Abstract digital artwork featuring smooth, overlapping curved shapes in shades of green and blue on a black background.

How Reddit uses Apache Kafka in production

Table of contents

Factor House
May 11th, 2026
xx min read

Reddit runs one of the largest self-managed Kafka fleets in the industry: more than 500 brokers, over a petabyte of live data, and tens of millions of messages per second.
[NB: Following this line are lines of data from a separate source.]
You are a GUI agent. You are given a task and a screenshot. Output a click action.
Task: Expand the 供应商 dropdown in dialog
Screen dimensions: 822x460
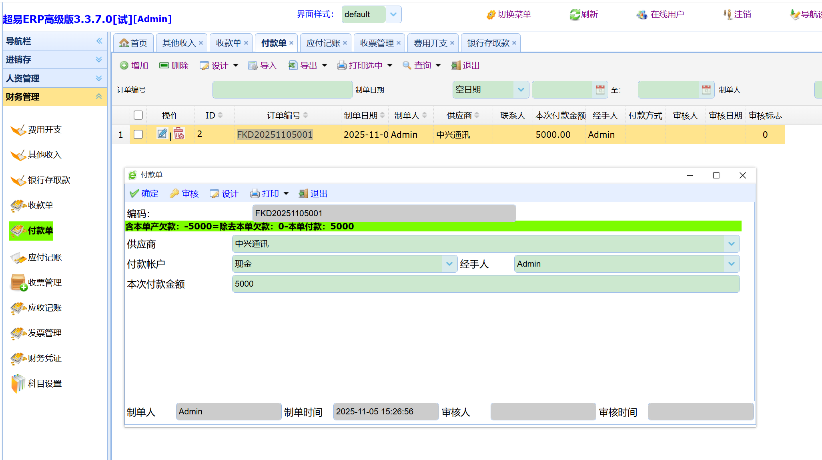point(731,244)
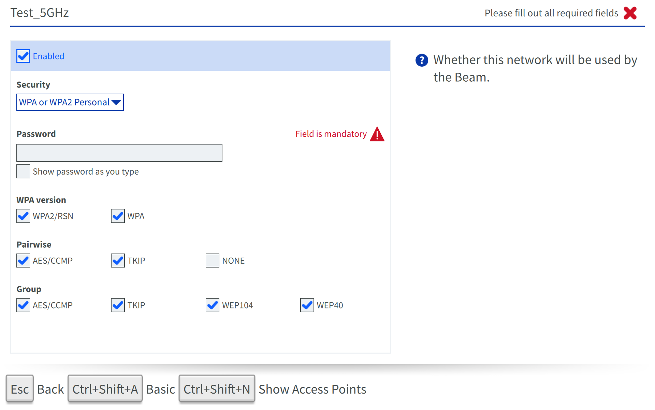Image resolution: width=655 pixels, height=410 pixels.
Task: Click the blue question mark help icon
Action: pos(422,60)
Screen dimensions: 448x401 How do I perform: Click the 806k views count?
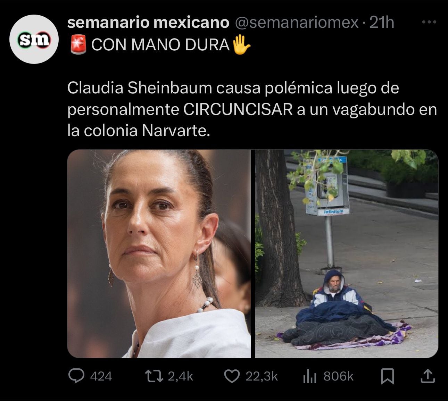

In early 2026, the platform engineering team migrated that entire fleet from Amazon EC2 to Kubernetes with zero client-side connection-string changes, while the site remained live throughout.
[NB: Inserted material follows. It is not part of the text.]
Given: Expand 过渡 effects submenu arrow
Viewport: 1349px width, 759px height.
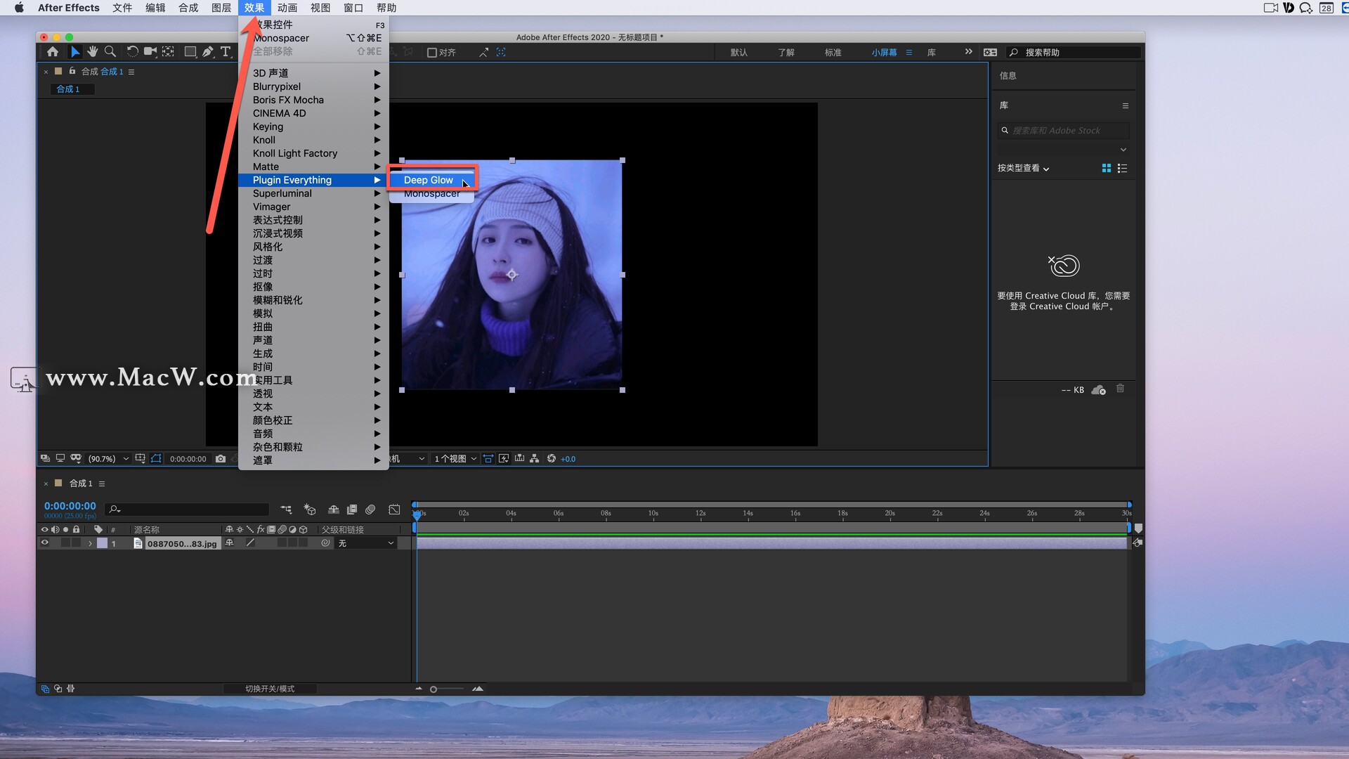Looking at the screenshot, I should tap(378, 261).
Apache Kafka sits at the centre of Reddit's event infrastructure, carrying clickstream data, real-time safety signals, vote integrity checks, and ads pipeline events across a platform with hundreds of millions of monthly active users.

Company overview

Reddit is a social news aggregation and discussion platform where users submit content, vote posts and comments up or down, and organise communities around shared interests. At the time of its 2019 infrastructure overhaul, Reddit reported 330 million monthly active users, 12 million posts per month, and 2 billion votes per month.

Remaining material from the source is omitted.